Start School Later
- Formation: 2011
- Headquarters: Severna Park, Maryland, USA
- Executive Director, Co-Founder: Terra Ziporyn Snider
- Board of Directors President: Ann Gallagher
- Website: https://www.startschoollater.net

= Start School Later =

American non-profit organization

Start School Later, aka Healthy Hours, is a non-profit organization in the United States. Founded in 2011 after Maryland-based science writer Terra Ziporyn Snider started an online petition via We the People that brought together grassroots advocates, sleep researchers, pediatricians, social workers, and educators, the coalition aims to help communities delay school starting times; ensure safe, healthy school hours; and provide sleep education programs for students and school communities.

Start School Later currently has 166 volunteer-led chapters in 5 countries, including 34 US states and Washington, D.C., and has been featured in Beme, The Huffington Post, and Psychiatric News, and has received media coverage and editorial support in publications including The New York Times, The Wall Street Journal, NPR, BBC Brasil, WGBH, and The Washington Post. In 2013 U.S. Education Secretary Arne Duncan tweeted his support for later high school start times, and since 2014 the American Academy of Pediatrics, Centers for Disease Control and Prevention, and the American Medical Association, the Society of Behavioral Medicine, the American Academy of Sleep Medicine, and the American Association of Sleep Technologists have issued policy statements recommending that middle and high schools start no earlier than 8:30 a.m. In 2019 it sponsored with the California State PTA, the first US statewide legislation explicitly designed to protect and recognize the importance of adolescent sleep health by aligning secondary school hours with the substantial body of scientific evidence regarding adolescent sleep needs and timing.

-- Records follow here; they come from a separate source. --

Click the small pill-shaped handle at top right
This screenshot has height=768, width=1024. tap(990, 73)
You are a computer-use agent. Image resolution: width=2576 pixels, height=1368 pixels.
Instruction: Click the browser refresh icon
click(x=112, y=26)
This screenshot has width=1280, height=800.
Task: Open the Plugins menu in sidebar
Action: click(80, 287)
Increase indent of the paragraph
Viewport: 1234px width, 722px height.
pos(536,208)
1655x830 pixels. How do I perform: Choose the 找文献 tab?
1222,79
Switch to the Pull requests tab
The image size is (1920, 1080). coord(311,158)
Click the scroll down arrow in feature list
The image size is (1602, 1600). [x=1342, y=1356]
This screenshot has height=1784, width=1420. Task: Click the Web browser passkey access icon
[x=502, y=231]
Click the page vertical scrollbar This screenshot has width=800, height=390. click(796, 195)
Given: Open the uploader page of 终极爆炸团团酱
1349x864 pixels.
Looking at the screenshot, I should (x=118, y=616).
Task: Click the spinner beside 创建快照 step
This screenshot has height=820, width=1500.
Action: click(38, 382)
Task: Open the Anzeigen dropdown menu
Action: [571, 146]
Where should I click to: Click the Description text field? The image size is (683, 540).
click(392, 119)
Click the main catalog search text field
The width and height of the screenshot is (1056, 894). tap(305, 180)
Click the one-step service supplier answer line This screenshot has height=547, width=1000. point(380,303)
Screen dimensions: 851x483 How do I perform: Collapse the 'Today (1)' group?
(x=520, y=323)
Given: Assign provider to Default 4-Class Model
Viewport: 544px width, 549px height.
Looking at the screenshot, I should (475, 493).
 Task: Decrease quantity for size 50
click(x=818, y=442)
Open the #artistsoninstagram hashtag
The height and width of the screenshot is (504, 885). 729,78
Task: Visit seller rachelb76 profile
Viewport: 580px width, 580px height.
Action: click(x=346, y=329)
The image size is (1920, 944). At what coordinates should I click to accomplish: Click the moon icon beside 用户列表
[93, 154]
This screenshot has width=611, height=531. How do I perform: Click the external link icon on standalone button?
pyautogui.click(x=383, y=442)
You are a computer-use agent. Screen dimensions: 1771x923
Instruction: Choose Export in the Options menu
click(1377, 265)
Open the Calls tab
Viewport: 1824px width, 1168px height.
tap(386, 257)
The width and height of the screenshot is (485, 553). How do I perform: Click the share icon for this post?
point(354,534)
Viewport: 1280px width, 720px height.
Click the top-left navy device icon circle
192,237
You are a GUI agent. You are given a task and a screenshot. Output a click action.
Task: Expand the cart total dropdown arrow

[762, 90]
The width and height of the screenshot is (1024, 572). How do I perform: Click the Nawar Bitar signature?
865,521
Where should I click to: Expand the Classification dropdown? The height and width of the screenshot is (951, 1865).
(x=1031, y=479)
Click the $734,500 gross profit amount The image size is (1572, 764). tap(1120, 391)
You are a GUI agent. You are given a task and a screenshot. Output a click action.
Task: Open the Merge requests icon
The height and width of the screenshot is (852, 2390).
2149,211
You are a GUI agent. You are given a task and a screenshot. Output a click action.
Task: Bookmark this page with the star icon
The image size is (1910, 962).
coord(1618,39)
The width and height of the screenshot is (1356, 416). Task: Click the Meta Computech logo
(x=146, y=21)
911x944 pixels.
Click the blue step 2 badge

In April 2017, Start School Later—together with the RAND Corporation, the Robert Wood Johnson Foundation, and Yale School of Medicine's Department of Pediatrics and Section on Pulmonary, Critical Care, and Sleep Medicine—co-sponsored the first Adolescent Sleep, Health, and School Start Times conference. In 2019, legislation co-sponsored by Start School Later and the California State PTA made California the first state in the nation to set a floor on how early middle and high schools can require attendance. In 2021, Start School Later received the American Academy of Sleep Medicine Foundation's Sleep Champion Award.